Ten Conditions for Human-Relatable Behavior
by Nick Clark | Published March 27, 2026
The architecture identifies ten conditions that must be simultaneously satisfied for an agent to exhibit human-relatable behavioral dynamics. These conditions establish the non-decomposability of the architecture: removing any single condition produces behavior that is computationally functional but not recognizably human-like. The ten conditions collectively define the minimum architectural requirements for genuine behavioral relatability.
What It Is
The ten conditions specify architectural requirements that must all be present simultaneously for human-relatable behavior. These include: persistent state (memory across interactions), affective modulation (emotion-like influence on cognition), integrity tracking (normative self-consistency), confidence governance (self-limiting execution), capability awareness (knowing what you can do), forecasting (planning before acting), containment (separating speculation from reality), identity continuity (being the same entity over time), coherence control (self-correcting behavior), and governed interaction (structurally bounded relationships).
Why It Matters
The ten conditions framework proves that human-relatable behavior cannot be achieved by adding individual features to existing AI systems.

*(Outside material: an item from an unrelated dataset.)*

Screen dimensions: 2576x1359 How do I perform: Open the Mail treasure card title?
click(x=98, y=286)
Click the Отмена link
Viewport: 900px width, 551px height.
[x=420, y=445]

It requires a specific architectural composition where all conditions interact. Removing even one condition produces observable behavioral deficits that make the agent seem alien or mechanical despite being computationally sophisticated.
How It Works
Each condition corresponds to one or more cognitive domain fields or architectural mechanisms. The framework specifies not just that each condition must be present but how conditions must interact: affective modulation must influence confidence governance, integrity must constrain forecasting, and capability awareness must gate execution. These interactions are what produce human-relatable dynamics.
What It Enables
The ten conditions framework provides a rigorous criterion for evaluating whether an AI system is architecturally capable of human-relatable behavior. It enables precise identification of which condition is missing when behavior seems unrelatably mechanical. And it provides a roadmap for building systems that achieve genuine behavioral relatability through architectural completeness rather than behavioral simulation.